Assignment:
Without the pictures, restate all of the data below word for word.

(Entries taken from a collection)
-- Opening Marker --
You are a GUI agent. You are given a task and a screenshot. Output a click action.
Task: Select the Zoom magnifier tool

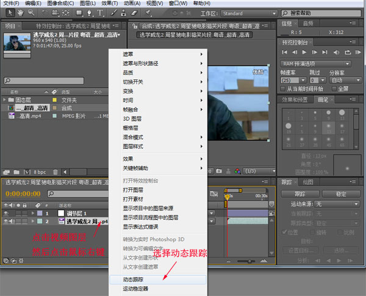coord(31,13)
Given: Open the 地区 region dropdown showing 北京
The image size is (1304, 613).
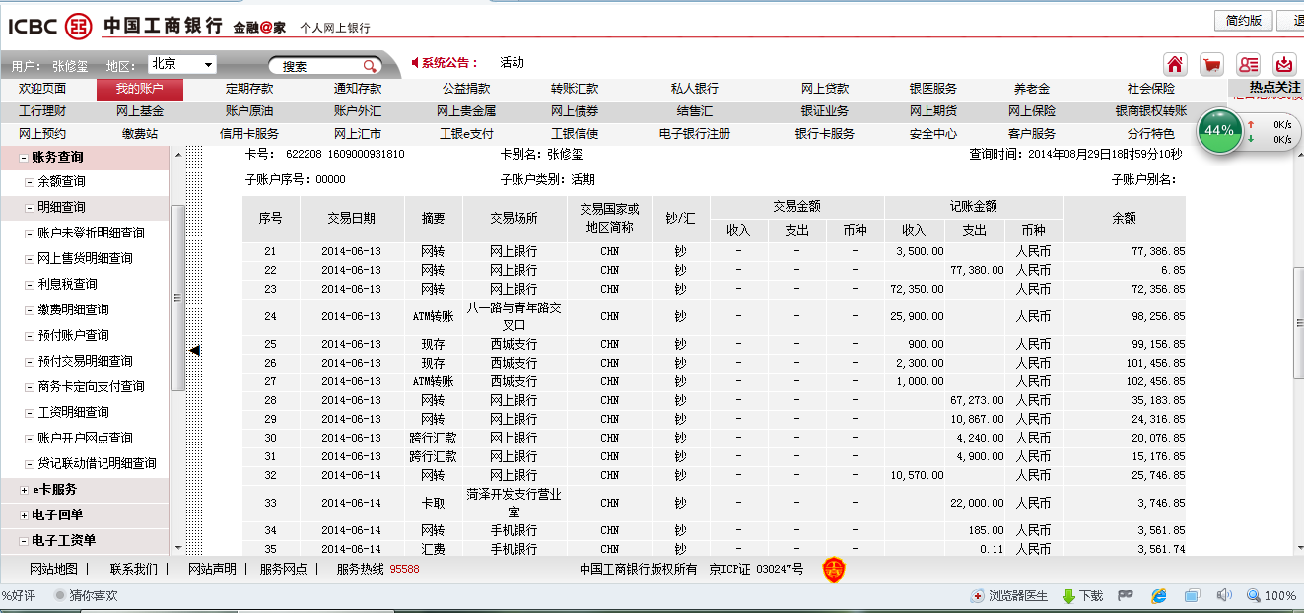Looking at the screenshot, I should click(x=181, y=64).
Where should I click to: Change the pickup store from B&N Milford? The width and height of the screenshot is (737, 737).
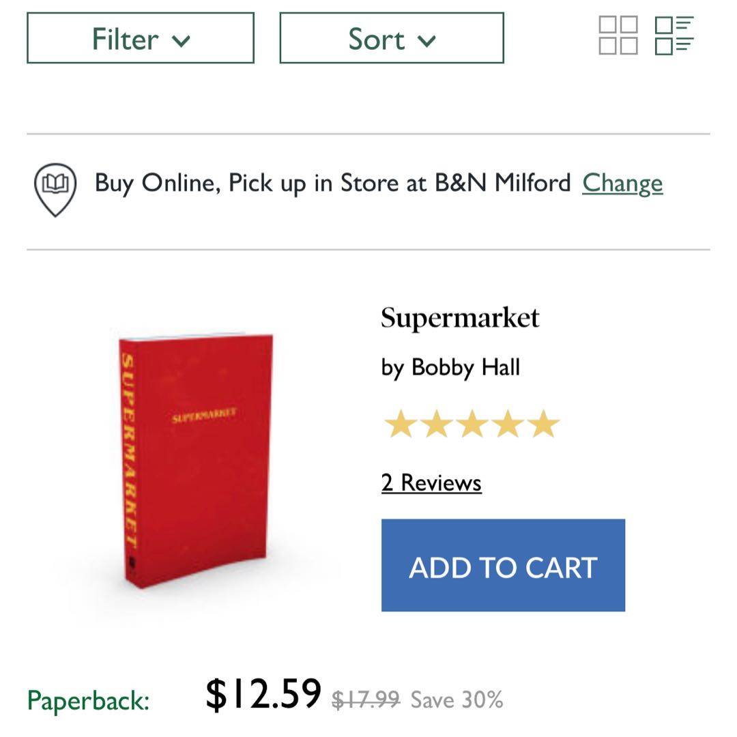point(622,183)
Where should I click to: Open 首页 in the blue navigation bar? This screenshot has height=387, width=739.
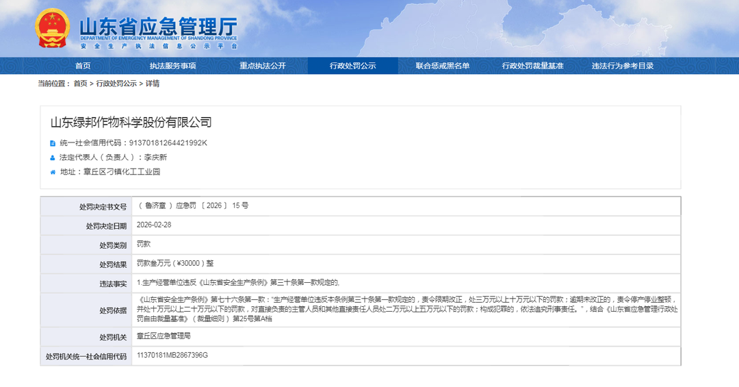point(83,66)
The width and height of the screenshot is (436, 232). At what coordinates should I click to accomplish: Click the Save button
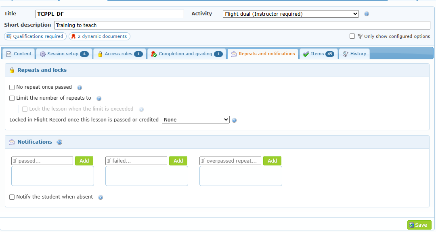coord(419,225)
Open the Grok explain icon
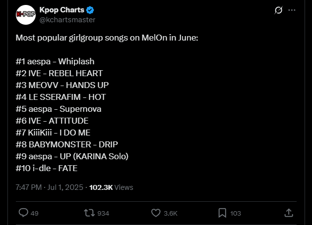 pyautogui.click(x=278, y=10)
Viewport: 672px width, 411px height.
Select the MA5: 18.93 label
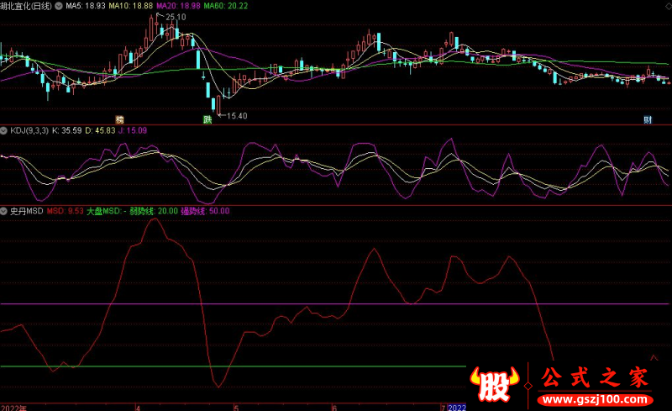pyautogui.click(x=85, y=5)
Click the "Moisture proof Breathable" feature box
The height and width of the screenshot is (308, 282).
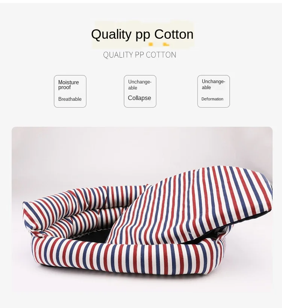coord(70,91)
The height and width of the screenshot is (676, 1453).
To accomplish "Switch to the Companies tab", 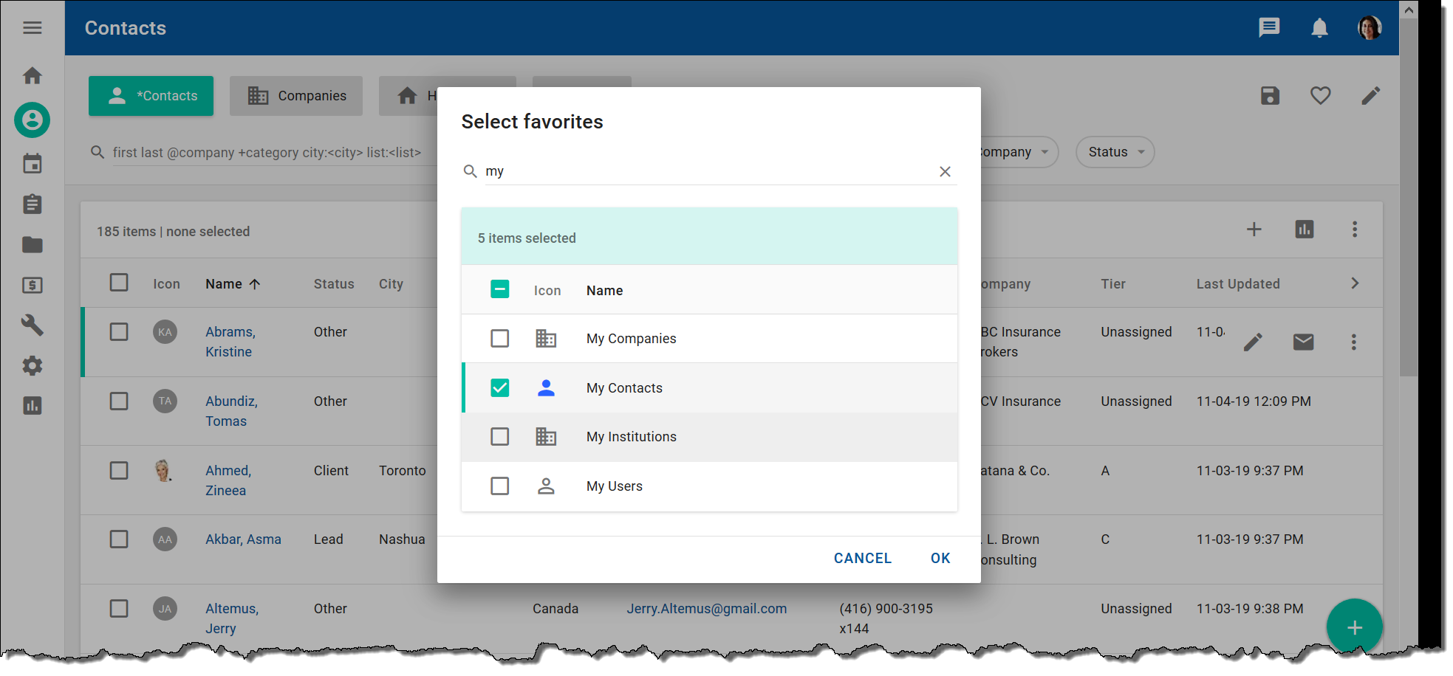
-- Closing Marker --
Response to the task:
You are a GUI agent. You are given a task and a screenshot. Output a click action.
Task: Select the Zoom magnifier tool

coord(31,13)
Given: Open the 地区 region dropdown showing 北京
The image size is (1304, 613).
Looking at the screenshot, I should click(x=181, y=64).
Where should I click to: Change the pickup store from B&N Milford? The width and height of the screenshot is (737, 737).
point(622,183)
Where should I click to: Open 首页 in the blue navigation bar? This screenshot has height=387, width=739.
point(83,66)
The width and height of the screenshot is (436, 232). At what coordinates should I click to accomplish: Click the Save button
coord(419,225)
Open the Grok explain icon
 pyautogui.click(x=278, y=10)
Viewport: 672px width, 411px height.
Select the MA5: 18.93 label
pyautogui.click(x=85, y=5)
Click the "Moisture proof Breathable" feature box
The height and width of the screenshot is (308, 282).
coord(70,91)
The height and width of the screenshot is (676, 1453).
To accomplish "Switch to the Companies tab", 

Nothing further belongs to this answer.